However, an important nuance here is that even though it is said that “holdings in the Underlying Index are selected primarily from the constituents of the Russell 1000 Index,” I have still found one name that is not in the portfolio of the iShares Russell 1000 ETF (IWB), namely Corebridge Financial (CRBG), which had a 17 bps weight in JVAL as of June 21.
Since its inception in November 2017, JVAL has accumulated AUM of $815.3 million. The expense ratio is competitive at 0.12%.
JVAL performance discussion
This year, JVAL has been participating in the rally, which I surmise has been driven mainly by the sector neutrality principle its underlying index adheres to (as a consequence, it has a tilt toward tech). However, it has still lagged the S&P 500 since my January article.
Why has JVAL underperformed the S&P 500? As only about 2.3% of its portfolio has been replaced since January, it is much easier for us to identify contributors to and detractors from its performance than in the case of deeper recalibration.

###

■ WRITTEN PROBLEM 1
Translate this sentence from the JVAL fund passage into Spanish: "The expense ratio is competitive at 0.12%."
■ WRITTEN PROBLEM 2
Please write the next part of the JVAL fund passage, picking up right after its final sentence.
You won't need the lines to do this work.

■ GIVEN MATERIAL

###

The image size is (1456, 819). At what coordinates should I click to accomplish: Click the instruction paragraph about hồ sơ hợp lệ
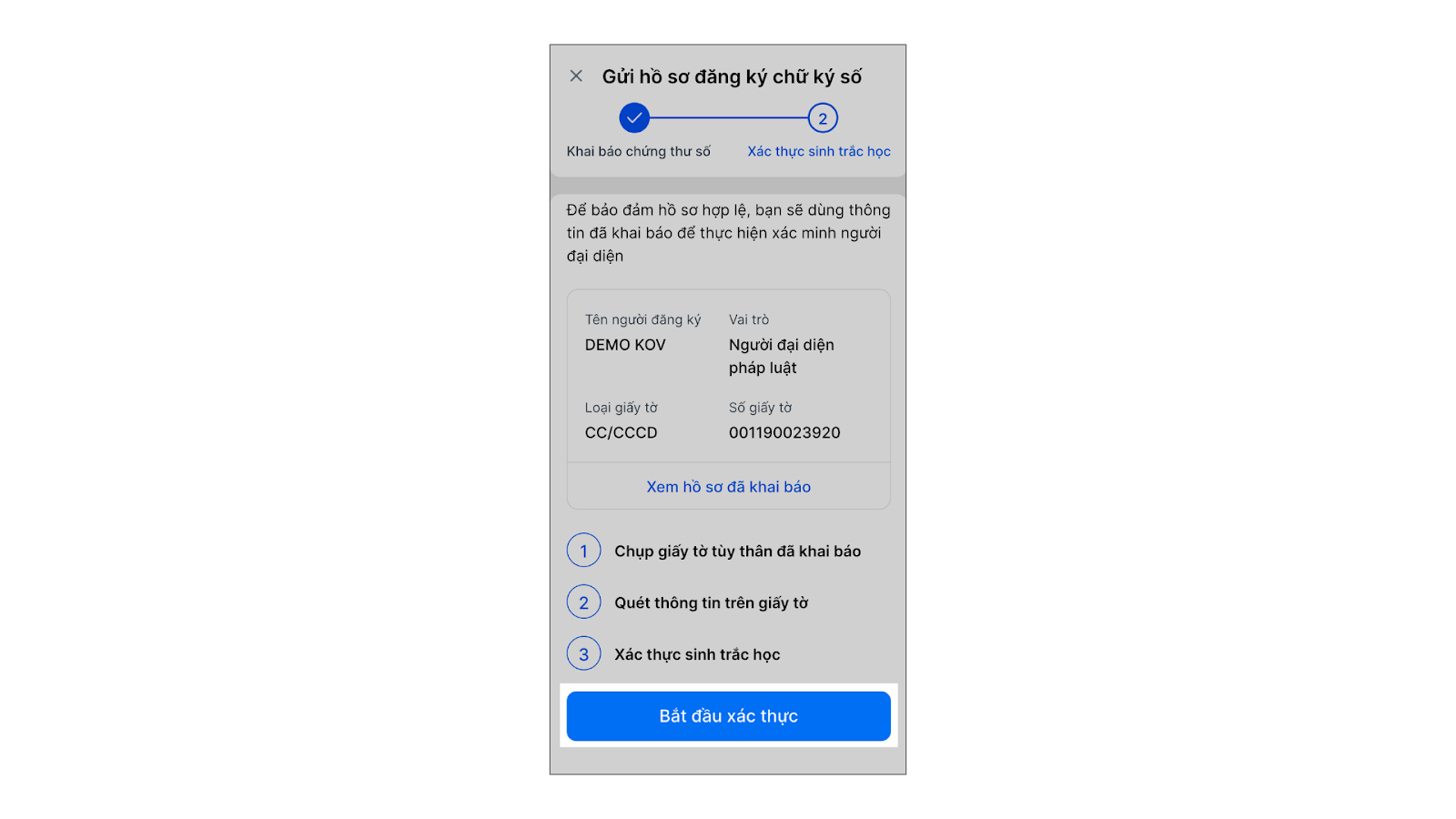728,233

###

■ OUTPUT 1
El índice de gastos es competitivo, del 0,12 %.

■ OUTPUT 2
So which stocks have detracted most? Comparing share prices as of January 2 and June 24, I have found out that the GICS communication, health care, real estate, and utilities sectors delivered the weakest results. The figures below are the average price returns for each, prepared using data from Seeking Alpha and JVAL:
Sector | Weight (as of January 2) | Average price decline |
Utilities | 2.5% | -1.5% |
Real Estate | 2.8% | -2.6% |
Health Care | 12.2% | -3.4% |
Communication | 7.4% | -4.2% |
At the same time, what names have contributed to JVAL’s return since January? It was mainly IT that allowed it to participate in the rally this year.
Sector | Weight (as of January 2) | Average price return |
Energy | 3.9% | 10.4% |
Information Technology | 26.3% | 8.7% |
Industrials | 12.2% | 6.3% |
The most successful IT story was AppLovin Corporation (APP) which has seen its price soar by more than 99% over the period concerned. So my hypothesis here is that if JVAL followed a weighting schema more common for value strategies (i.e., without a sector-neutrality principle), its basket would likely be heavier in financials and much lighter in IT, so its YTD returns would have been even less appealing.
Other sectors that have seen solid gains are energy and industrials. The former contributed to JVAL’s return only marginally, as its weight in the portfolio was just 3.9% in January (3.4% as of June 21).
Looking at long-term performance, JVAL is still offering an annualized total return that is much more compelling than that of the iShares Russell 1000 Value ETF (IWD). However, it remains substantially behind the iShares Core S&P 500 ETF (IVV) and IWB.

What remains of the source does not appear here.